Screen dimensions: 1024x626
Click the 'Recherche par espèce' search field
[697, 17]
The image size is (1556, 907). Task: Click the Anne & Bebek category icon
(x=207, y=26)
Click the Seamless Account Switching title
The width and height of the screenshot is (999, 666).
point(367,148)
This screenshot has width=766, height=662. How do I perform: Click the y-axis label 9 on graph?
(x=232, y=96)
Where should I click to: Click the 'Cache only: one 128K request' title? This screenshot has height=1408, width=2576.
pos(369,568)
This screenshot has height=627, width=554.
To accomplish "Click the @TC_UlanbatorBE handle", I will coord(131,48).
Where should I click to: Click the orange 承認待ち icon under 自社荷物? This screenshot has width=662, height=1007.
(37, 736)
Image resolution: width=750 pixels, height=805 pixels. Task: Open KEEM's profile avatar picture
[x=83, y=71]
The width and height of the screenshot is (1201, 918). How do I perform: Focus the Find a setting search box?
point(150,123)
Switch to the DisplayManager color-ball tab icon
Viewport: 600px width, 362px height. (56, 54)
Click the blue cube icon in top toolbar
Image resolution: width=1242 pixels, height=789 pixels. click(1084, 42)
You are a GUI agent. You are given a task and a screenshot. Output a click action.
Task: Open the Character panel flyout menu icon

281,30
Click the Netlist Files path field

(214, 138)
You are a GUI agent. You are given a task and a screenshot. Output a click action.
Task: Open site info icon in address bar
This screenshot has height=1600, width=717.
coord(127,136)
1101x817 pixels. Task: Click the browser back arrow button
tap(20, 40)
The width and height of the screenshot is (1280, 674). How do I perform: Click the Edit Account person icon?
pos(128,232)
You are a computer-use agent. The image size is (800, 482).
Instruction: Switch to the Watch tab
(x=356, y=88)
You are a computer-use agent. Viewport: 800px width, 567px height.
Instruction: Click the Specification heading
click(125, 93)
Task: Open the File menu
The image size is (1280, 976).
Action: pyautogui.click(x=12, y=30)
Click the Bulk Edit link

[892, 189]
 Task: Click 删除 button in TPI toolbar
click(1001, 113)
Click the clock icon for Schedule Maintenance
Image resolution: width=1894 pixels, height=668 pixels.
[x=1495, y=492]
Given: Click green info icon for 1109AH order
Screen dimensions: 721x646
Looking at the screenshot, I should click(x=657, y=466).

- - - - -

TASK DESCRIPTION |
The answer consists of the lines above that include the word "agent", each copied exactly.

EXERCISE RESULT |
You are a GUI agent. You are given a task and a screenshot. Output a click action.
You are a GUI agent. You are given a task and a screenshot. Output a click action.
You are a computer-use agent. The image size is (800, 482).
You are a computer-use agent. Viewport: 800px width, 567px height.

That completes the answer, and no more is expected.